- Extracted records

------------------------------------------------------------

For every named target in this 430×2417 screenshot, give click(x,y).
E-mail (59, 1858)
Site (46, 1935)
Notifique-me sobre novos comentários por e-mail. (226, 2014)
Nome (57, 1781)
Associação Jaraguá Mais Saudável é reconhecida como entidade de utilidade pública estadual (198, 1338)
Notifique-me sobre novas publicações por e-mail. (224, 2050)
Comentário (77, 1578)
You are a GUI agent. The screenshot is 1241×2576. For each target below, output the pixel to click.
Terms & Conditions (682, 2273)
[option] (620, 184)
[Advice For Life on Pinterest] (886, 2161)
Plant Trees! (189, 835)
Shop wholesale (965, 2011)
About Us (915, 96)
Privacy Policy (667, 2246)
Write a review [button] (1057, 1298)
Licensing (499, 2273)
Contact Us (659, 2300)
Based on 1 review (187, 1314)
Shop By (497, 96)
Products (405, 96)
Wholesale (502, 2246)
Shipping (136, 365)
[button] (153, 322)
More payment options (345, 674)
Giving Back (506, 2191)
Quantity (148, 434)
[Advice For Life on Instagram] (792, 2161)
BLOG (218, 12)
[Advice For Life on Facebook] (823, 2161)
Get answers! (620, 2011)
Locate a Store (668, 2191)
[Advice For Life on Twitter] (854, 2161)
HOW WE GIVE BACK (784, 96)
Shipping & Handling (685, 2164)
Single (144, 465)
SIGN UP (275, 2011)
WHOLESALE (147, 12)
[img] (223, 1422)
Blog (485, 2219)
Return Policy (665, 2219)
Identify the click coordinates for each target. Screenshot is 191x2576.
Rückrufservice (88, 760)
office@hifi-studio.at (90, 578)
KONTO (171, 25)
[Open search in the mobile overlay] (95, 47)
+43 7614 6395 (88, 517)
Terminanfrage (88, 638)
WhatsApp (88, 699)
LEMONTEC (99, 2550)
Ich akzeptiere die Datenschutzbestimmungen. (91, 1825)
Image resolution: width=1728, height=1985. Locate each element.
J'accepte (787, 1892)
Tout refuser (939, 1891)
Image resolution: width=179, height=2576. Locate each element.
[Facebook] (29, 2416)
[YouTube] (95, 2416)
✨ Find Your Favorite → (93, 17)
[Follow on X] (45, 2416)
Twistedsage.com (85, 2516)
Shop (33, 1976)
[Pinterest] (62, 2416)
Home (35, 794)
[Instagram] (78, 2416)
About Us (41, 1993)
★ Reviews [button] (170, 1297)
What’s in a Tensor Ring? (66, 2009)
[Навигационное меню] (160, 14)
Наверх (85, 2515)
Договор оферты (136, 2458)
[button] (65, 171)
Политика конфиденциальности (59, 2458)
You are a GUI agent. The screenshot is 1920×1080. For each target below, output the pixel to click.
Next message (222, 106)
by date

------------------------------------------------------------

- Work request
Display each line of the data where "Locate" occurs.

- Answer to the exercise
Locate a Store (668, 2191)
Image resolution: width=1728, height=1985. Locate each element.
Image resolution: width=179, height=2576. Locate each element.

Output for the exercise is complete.